• Odd bug

    From Mary Karr@21:1/5 to All on Mon May 29 08:06:32 2023
    This code prints "yes" in 4.1

    awk 'BEGIN{token = "firstname"; if(token ~ (/^lastname|^firstname/)) {print "yes"} }'

    ..and in 5.1 prints nothing

    The code is user error, there should be no parens around the //.

    It's confusing why the versions have different results. Did 4.1 auto-detect the problem?

    --- SoupGate-Win32 v1.05
    * Origin: fsxNet Usenet Gateway (21:1/5)
  • From Kenny McCormack@21:1/5 to karrmary922@gmail.com on Mon May 29 16:24:48 2023
    In article <c4685425-7035-4a1d-8948-8c1a8bbe2b9cn@googlegroups.com>,
    Mary Karr <karrmary922@gmail.com> wrote:
    This code prints "yes" in 4.1

    awk 'BEGIN{token = "firstname"; if(token ~ (/^lastname|^firstname/)) {print "yes"} }'

    ..and in 5.1 prints nothing

    Confirmed. In 4.1.4, it prints "yes"; in 5.0.1 it prints nothing.

    The code is user error, there should be no parens around the //.

    It's confusing why the versions have different results. Did 4.1
    auto-detect the problem?

    Actually, it looks like it is a bug fixed in 5.x.
    The previous (4.x) behavior is actually incorrect.

    Here's my explanation (which you may or may not already know). Basically,
    AWK (specifically, GAWK) tries very hard to come up with a legal
    interpretation of whatever you throw at it. Kind of like when a human
    says something nonsensical to you; you try very hard to come up with an interpretation of what they said that makes sense. Only if that is not possible do you tell them that they are speaking gibberish.

    What is happening is that when you put a bare regular expression in parens,
    it then gets evaluated as either 0 or 1, depending on whether or not the
    reg exp matches (i.e., is contained in) $0. The following demonstrates how
    to change your program so that a current version of GAWK will print "yes":

    $ /usr/bin/gawk 'BEGIN{$0="lastname";token = "first1ame"; if(token ~ (/^lastname|^firstname/)) {print "yes"} }'
    yes
    $

    --
    Mike Huckabee has yet to consciously uncouple from Josh Duggar.

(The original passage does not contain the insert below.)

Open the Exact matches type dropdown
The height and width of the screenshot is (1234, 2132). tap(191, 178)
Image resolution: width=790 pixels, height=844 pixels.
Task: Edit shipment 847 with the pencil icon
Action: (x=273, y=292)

    --- SoupGate-Win32 v1.05
    * Origin: fsxNet Usenet Gateway (21:1/5)
  • From Kaz Kylheku@21:1/5 to Kenny McCormack on Mon May 29 18:33:07 2023
    On 2023-05-29, Kenny McCormack <gazelle@shell.xmission.com> wrote:
    What is happening is that when you put a bare regular expression in parens, it then gets evaluated as either 0 or 1, depending on whether or not the
    reg exp matches (i.e., is contained in) $0. The following demonstrates how to change your program so that a current version of GAWK will print "yes":

    Awk is "weird" that way. Ostensibly, it is based on C, but brings
    in various quirks, includiing whitespace sensitivities in the middle
    of expressions.

    In C, parentheses are sanely behaved. Given:

    int x = 42;

    These are valid:

    (x)++;

    (x) = (x) + 1;

    Parentheses influence associativity and precedence. Other than that,
    (x) is exactly the same as x to the point that if x is an lvalue,
    so is x, and we can "increment through" and "assign through"
    the parentheses.

    Not so in Awk, or not all the time.

    For instance, try this

    BEGIN { (x) = 42; }

    Nope! No "assigning through parentheses".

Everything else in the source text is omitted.